20 years of superb music

As someone whose sound changes every couple of albums, Utada Hikaru’s live events often bookmark the end of a certain era of sound before moving onto something else. ‘Laughter in the Dark’ celebrates to the day, her 20 years in music as the recording of this show was the same day ‘Automatic’, her first single was released in 1999.

In many ways ‘Laughter in the Dark’ is a retrospective through the eyes of where Utada is now. The initial RnB vibe that transitioned into complex synth-pop and then melancholy electronica are all funnelled into the sound Utada Hikaru is creating today – adult analogue pop. Strings have replaced synths, acoustic guitars replacing electric ones and whilst I wouldn’t go as far to say its the ‘safety of establishment’ sound, it is one of confident cohesion.

Utada
Utada Hikaru

This means the opening collection of uptempo tracks which act as a non-stop medley blend into each other with their quirks of their era blending into the background. ‘Anata’ opens beautifully before the lightening up of ‘Michi’, Traveling’ and the particularly beautiful ‘COLORS’. Thick synth basses are now funky jazzy ones and it makes for a lighter affair. So long as you enjoy this free, lighter tone of Utada’s then you’ll be in for a treat but with those songs and ‘Prisoner of Love’ all being cojoined and feeling so similar, it did feel like it muted the scope of her work slightly. I am nitpicking though as Utada’s vocals are the best she’s sung on a live released performance to date.

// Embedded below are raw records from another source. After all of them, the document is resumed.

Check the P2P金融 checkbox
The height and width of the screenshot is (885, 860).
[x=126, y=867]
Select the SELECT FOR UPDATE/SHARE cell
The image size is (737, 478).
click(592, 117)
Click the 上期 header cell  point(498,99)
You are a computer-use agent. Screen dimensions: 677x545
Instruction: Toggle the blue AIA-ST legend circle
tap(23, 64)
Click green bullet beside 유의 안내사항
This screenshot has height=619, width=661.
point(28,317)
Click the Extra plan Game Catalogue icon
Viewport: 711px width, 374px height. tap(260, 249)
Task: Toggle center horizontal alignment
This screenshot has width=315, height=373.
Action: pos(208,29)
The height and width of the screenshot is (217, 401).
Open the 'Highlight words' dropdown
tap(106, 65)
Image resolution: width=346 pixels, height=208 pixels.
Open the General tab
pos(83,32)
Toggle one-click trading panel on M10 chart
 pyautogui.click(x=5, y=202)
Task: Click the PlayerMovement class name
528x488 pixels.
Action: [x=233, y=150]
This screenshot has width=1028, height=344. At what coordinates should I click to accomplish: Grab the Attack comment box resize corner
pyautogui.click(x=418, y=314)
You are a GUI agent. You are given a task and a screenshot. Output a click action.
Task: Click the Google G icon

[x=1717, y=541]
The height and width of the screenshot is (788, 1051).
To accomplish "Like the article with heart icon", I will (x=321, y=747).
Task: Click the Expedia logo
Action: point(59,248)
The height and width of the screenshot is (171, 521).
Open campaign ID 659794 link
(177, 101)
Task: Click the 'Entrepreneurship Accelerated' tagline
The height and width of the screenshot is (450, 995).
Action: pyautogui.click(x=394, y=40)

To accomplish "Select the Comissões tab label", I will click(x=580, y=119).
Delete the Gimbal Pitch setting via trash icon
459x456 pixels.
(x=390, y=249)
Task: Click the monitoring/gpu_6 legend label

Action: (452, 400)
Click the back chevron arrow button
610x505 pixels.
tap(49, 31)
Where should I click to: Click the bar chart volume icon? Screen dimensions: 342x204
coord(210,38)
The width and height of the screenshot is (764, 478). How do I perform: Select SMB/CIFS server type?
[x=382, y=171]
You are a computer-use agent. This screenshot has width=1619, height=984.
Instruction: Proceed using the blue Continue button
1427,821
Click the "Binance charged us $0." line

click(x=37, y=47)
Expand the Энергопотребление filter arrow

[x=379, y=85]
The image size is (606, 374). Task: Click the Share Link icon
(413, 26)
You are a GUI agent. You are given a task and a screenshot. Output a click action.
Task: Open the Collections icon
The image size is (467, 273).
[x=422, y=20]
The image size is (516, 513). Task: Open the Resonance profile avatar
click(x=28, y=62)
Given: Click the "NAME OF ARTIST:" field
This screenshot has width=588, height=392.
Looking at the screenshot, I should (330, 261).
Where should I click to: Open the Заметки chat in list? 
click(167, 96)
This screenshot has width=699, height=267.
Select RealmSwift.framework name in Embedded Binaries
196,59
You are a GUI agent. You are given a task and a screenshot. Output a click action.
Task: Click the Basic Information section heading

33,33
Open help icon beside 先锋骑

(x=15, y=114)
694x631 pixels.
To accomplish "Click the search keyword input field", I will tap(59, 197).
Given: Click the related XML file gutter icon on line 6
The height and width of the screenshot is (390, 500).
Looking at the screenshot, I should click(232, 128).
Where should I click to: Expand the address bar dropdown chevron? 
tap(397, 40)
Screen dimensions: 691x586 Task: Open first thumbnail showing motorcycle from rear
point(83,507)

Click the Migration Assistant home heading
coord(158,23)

As the backdrops are more of a complementary lighting rather than a sonic assault like UTADA UNITED 06, most of the intrigue comes from when the arrangements move away from the originals. The extended version of ‘Kiss and Cry’ was a real surprise. The string section really added depth and in the same way, the extended section of ‘Sakura Drops’ was superb with Utada herself playing with keyboards and the drums speeding up. It was the only time she touched an instrument and these little touches and experiments would be welcomed in greater varieties in future tours.

To break things up at half time a contemporary dancer joins for ‘Tomodachi’ and ‘Too Proud’. It was nice but could have benefited from more integration of Hikaru and then we have an interview skit between Utada and comedian Naoki Matayoshi. It offers some great insight into some of the themes of her work of late before turning into a bottle smashing affair. It is nice to have as a bonus.

The second half of the set is decidedly more ballad driven. Standouts are ‘Forevermore’, ‘Hatsukoi’ and from the encore – an excellent dense arrangement of ‘Ore no Kanojo’. With every Japanese album except ‘Distance’ represented with at least one song, it’d have been nice to have one from it here but at 2hrs 20mins already you are getting your moneys worth already.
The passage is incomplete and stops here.